For cheesecake fillings in large format: blend butter/cheese/honey mixture on high speed for 60 to 90 seconds until smooth, not grainy, being careful not to let it get too hot.

For cheesecake fillings in small format: blend butter/cheese/honey mixture on high speed for 30 to 40 seconds until smooth, not grainy.

For pie crust nut preparations: blend nuts with butter and honey using pulse-action on high speed for 5 seconds in a 4-ounce jar.

For date-based pie fillings: blend chopped date with fruit in a 4-ounce jar on high speed for 10 to 15 seconds, or in an 8-ounce jar for 20 to 30 seconds, depending on the recipe, until thick.

For ice cream bases: blend all ingredients together in a 12-ounce jar on medium speed for 10 seconds, then pour into an ice cream maker.

For milkshakes: blend all ingredients in an 8-ounce or 12-ounce jar on medium speed for 10 seconds.

For Thousand Island dressing: blend all ingredients in a 12-ounce jar on high speed for 10 to 15 seconds.

For the moisturizing lubrication formula: blend all ingredients together, with all ingredients at room temperature or warmer, until evenly mixed. If butter clumps, immerse in hot water for two to three minutes and re-blend.

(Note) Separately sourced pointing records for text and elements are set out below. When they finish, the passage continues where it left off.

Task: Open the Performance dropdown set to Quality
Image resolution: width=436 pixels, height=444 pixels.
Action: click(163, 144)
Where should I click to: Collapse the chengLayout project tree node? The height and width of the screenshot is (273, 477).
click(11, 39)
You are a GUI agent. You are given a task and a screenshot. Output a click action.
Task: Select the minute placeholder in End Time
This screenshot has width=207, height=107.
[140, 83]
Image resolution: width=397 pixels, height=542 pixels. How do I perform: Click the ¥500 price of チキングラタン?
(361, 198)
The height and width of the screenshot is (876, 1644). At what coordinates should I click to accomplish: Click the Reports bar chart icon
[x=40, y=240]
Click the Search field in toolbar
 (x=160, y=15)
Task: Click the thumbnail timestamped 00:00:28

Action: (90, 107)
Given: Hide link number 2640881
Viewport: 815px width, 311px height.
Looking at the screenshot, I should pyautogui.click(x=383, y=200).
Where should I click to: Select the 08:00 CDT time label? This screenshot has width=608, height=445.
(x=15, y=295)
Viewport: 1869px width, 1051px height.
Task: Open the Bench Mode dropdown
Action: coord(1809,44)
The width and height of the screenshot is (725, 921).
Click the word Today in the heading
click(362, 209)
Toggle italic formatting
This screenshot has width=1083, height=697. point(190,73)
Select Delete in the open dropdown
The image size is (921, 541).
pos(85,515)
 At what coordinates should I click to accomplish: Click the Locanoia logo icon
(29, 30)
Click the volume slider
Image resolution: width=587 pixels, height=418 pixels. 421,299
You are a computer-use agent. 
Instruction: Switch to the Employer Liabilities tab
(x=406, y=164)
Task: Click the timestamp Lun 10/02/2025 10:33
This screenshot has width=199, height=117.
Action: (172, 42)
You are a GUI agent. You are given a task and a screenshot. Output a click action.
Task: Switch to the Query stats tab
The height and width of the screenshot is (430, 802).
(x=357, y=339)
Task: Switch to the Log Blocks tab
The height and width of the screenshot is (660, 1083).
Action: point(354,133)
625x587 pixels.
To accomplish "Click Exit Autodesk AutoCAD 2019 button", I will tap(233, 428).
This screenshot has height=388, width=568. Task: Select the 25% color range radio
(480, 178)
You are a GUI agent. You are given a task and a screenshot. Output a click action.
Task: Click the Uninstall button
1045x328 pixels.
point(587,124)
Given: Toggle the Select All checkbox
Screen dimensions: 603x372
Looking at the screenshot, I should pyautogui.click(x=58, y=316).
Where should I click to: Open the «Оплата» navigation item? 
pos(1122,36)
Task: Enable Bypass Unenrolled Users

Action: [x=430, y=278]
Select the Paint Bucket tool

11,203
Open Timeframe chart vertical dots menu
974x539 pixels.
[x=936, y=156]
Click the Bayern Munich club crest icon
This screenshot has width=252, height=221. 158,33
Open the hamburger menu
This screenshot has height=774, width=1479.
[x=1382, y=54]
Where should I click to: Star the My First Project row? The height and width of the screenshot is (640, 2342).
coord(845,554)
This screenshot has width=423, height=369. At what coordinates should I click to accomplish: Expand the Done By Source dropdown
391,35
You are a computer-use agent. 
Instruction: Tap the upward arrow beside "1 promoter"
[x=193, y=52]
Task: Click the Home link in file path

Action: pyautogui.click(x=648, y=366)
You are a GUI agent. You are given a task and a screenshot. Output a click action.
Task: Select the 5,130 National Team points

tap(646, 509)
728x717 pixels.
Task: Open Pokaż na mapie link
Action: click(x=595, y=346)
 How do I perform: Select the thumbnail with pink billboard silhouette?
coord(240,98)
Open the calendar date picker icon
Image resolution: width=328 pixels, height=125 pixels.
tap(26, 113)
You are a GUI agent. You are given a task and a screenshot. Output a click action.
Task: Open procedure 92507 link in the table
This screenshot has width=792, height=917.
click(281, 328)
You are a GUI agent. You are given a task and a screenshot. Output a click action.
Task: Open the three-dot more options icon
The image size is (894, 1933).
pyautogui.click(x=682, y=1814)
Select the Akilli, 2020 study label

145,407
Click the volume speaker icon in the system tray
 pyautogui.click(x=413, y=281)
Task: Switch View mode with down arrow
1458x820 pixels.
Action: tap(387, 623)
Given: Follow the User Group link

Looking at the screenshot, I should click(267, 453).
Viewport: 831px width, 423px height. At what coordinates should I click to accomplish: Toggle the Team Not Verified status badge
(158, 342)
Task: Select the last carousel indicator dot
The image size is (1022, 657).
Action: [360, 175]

For bee pollen preparations: blend for 30 to 50 seconds to rupture the bee pollen shells.

For honey-thickened foam from vegetable juicing: place foam and honey in a small jar, add blade assembly, invert, and blend to thin the honey and turn the foam back into liquid before pouring into the vegetable juice.

Blending After Separation or Curdling

When a fermented milk or cream preparation separates into curds and whey, blending it will recombine it into a uniform mixture. Aajonus described this as a simple practical fix when the separation is undesirable and the body needs the components together rather than separated.

How Blending Changes Food Structure

When food is blended, the cellular structures are ruptured and the contents are exposed. If the blended food is then left uncovered or left open, the rupture of the cellular walls means the food will oxidize more readily than if it had been sliced or left whole. Sliced food may ferment slightly before being eaten, but since its cells are largely intact, this process is different from oxidation of blended food left open. Once something is blended, it should be capped immediately. The recommendation throughout is to blend just before consuming, keep the jar sealed, and drink directly from the jar.